■ What you have to do
Print the data that follows exactly, leaving nothing out.

Saved entries

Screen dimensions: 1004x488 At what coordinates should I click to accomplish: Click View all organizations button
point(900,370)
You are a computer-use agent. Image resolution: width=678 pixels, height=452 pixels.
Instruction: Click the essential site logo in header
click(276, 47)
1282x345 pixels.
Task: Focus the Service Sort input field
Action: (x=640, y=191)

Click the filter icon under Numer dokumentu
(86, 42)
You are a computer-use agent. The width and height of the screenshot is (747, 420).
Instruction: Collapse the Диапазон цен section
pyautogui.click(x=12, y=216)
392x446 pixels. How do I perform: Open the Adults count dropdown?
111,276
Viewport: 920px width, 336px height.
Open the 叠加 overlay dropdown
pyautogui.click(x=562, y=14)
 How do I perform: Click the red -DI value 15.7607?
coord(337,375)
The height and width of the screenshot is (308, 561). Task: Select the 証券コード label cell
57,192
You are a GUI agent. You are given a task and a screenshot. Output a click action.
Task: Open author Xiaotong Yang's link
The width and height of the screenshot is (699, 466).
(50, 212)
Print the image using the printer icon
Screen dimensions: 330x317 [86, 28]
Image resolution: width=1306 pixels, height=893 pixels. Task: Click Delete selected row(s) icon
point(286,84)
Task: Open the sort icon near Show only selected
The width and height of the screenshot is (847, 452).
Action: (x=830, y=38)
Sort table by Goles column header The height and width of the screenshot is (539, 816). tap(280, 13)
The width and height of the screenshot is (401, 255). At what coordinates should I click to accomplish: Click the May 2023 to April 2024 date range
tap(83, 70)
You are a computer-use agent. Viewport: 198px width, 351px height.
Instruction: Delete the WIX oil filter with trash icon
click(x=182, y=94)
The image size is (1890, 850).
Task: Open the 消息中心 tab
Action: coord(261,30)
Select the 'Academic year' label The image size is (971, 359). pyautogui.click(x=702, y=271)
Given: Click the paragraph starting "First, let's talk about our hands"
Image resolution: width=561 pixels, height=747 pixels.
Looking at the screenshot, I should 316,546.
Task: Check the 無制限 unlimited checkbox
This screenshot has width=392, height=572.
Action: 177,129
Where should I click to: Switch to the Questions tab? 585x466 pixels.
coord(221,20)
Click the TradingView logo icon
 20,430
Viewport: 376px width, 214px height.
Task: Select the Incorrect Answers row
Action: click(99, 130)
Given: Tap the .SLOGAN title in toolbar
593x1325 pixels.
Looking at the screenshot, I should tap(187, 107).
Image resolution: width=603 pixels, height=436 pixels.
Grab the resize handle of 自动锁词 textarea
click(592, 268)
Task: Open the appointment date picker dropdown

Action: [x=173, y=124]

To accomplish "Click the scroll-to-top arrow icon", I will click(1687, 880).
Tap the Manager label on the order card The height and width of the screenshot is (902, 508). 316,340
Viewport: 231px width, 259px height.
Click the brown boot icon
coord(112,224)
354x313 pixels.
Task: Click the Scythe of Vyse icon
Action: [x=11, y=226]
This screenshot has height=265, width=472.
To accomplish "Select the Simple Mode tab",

■ Task response
Screen dimensions: 1004x488 At what coordinates should I click to accomplish: Click View all organizations button
point(900,370)
You are a computer-use agent. Image resolution: width=678 pixels, height=452 pixels.
Instruction: Click the essential site logo in header
click(276, 47)
1282x345 pixels.
Task: Focus the Service Sort input field
Action: (x=640, y=191)

Click the filter icon under Numer dokumentu
(86, 42)
You are a computer-use agent. The width and height of the screenshot is (747, 420).
Instruction: Collapse the Диапазон цен section
pyautogui.click(x=12, y=216)
392x446 pixels. How do I perform: Open the Adults count dropdown?
111,276
Viewport: 920px width, 336px height.
Open the 叠加 overlay dropdown
pyautogui.click(x=562, y=14)
 How do I perform: Click the red -DI value 15.7607?
coord(337,375)
The height and width of the screenshot is (308, 561). Task: Select the 証券コード label cell
57,192
You are a GUI agent. You are given a task and a screenshot. Output a click action.
Task: Open author Xiaotong Yang's link
The width and height of the screenshot is (699, 466).
(50, 212)
Print the image using the printer icon
Screen dimensions: 330x317 [86, 28]
Image resolution: width=1306 pixels, height=893 pixels. Task: Click Delete selected row(s) icon
point(286,84)
Task: Open the sort icon near Show only selected
The width and height of the screenshot is (847, 452).
Action: (x=830, y=38)
Sort table by Goles column header The height and width of the screenshot is (539, 816). tap(280, 13)
The width and height of the screenshot is (401, 255). At what coordinates should I click to accomplish: Click the May 2023 to April 2024 date range
tap(83, 70)
You are a computer-use agent. Viewport: 198px width, 351px height.
Instruction: Delete the WIX oil filter with trash icon
click(x=182, y=94)
The image size is (1890, 850).
Task: Open the 消息中心 tab
Action: coord(261,30)
Select the 'Academic year' label The image size is (971, 359). pyautogui.click(x=702, y=271)
Given: Click the paragraph starting "First, let's talk about our hands"
Image resolution: width=561 pixels, height=747 pixels.
Looking at the screenshot, I should 316,546.
Task: Check the 無制限 unlimited checkbox
This screenshot has width=392, height=572.
Action: 177,129
Where should I click to: Switch to the Questions tab? 585x466 pixels.
coord(221,20)
Click the TradingView logo icon
 20,430
Viewport: 376px width, 214px height.
Task: Select the Incorrect Answers row
Action: click(99, 130)
Given: Tap the .SLOGAN title in toolbar
593x1325 pixels.
Looking at the screenshot, I should tap(187, 107).
Image resolution: width=603 pixels, height=436 pixels.
Grab the resize handle of 自动锁词 textarea
click(592, 268)
Task: Open the appointment date picker dropdown

Action: [x=173, y=124]

To accomplish "Click the scroll-to-top arrow icon", I will click(1687, 880).
Tap the Manager label on the order card The height and width of the screenshot is (902, 508). 316,340
Viewport: 231px width, 259px height.
Click the brown boot icon
coord(112,224)
354x313 pixels.
Task: Click the Scythe of Vyse icon
Action: [x=11, y=226]
This screenshot has height=265, width=472.
To accomplish "Select the Simple Mode tab",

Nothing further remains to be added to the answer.